C’est le jour J… Celui qu’on retient… Celui qui s'efface, quand tu me remplaces ???

C’est le grand jour : El cirquo del la solitudo… Cirque, solitude : Deux mots qui se marient si mal… Concept antinomique. Un clown, seul, triste : ça passe, finalement. Il le faudra…

Le réveil est appréciable. Notre hôte s’avère réellement sympathique, en fin de compte. Nous discutons brièvement. Il nous propose même un café.



Deux nouvelles : une mauvaise, une un peu moins mauvaise. Commençons par la mauvaise : il est 9h, il nous faut compter un peu plus de 4h30 de marche, soit presque 2km de dénivelé positif pour atteindre le cirque de la solitude. La moins mauvaise : nous sommes seulement à 2 h du refuge que nous aurions dû rejoindre la veille.

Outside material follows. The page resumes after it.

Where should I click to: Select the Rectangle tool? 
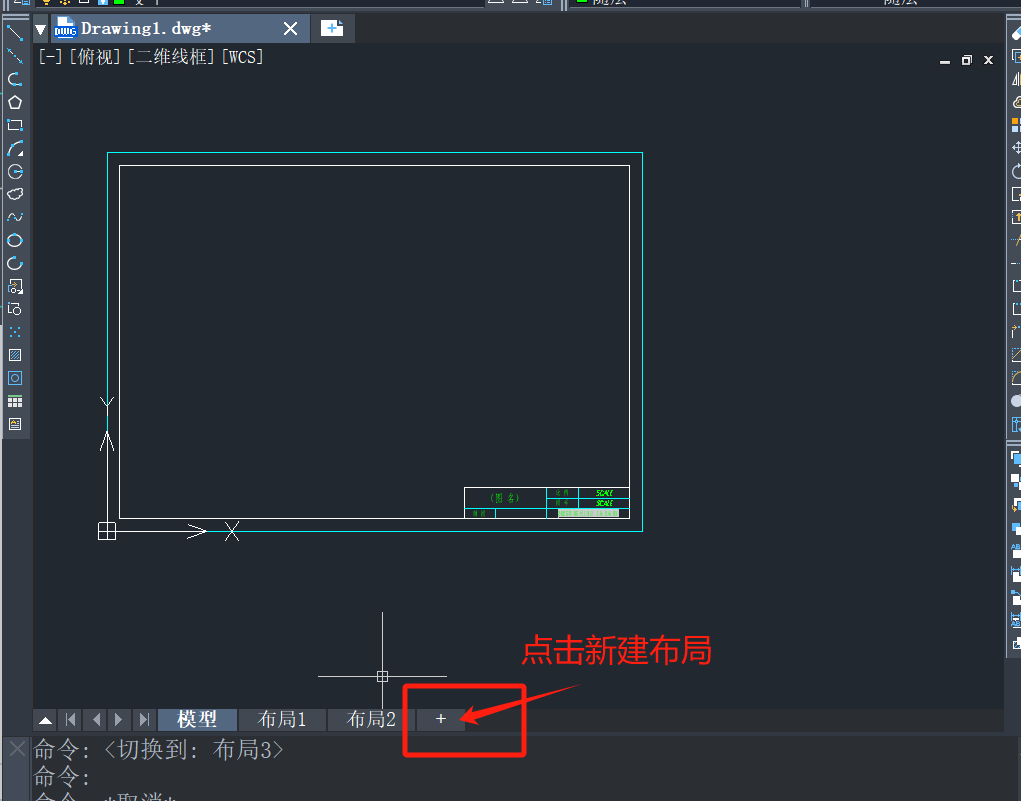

Nous débutons notre ascension, l’air de rien, tranquillement. Nous passons par une piste forestière jonchée de cochons sauvages. Ils mangent, ils bronzent. Ils mangent, ils bronzent… La vie est parfois tellement simple. Serai-je soudainement en train d’envier l'existence d’un cochon sauvage ?


Nous poursuivons notre route. Nous croisons 2 ânes sagement plantés à l’orée d’un sous-bois. Ce sont des porteurs. Ils sont équipés d’un système de sangles auxquelles sont attachés des paniers. Les robustes, les courageux, les têtus… L’idée d'une alliance intéressée avec ces derniers nous traverse l'esprit durant un instant. Juste quelques sacs à dos. Ils n’y verraient que du feu…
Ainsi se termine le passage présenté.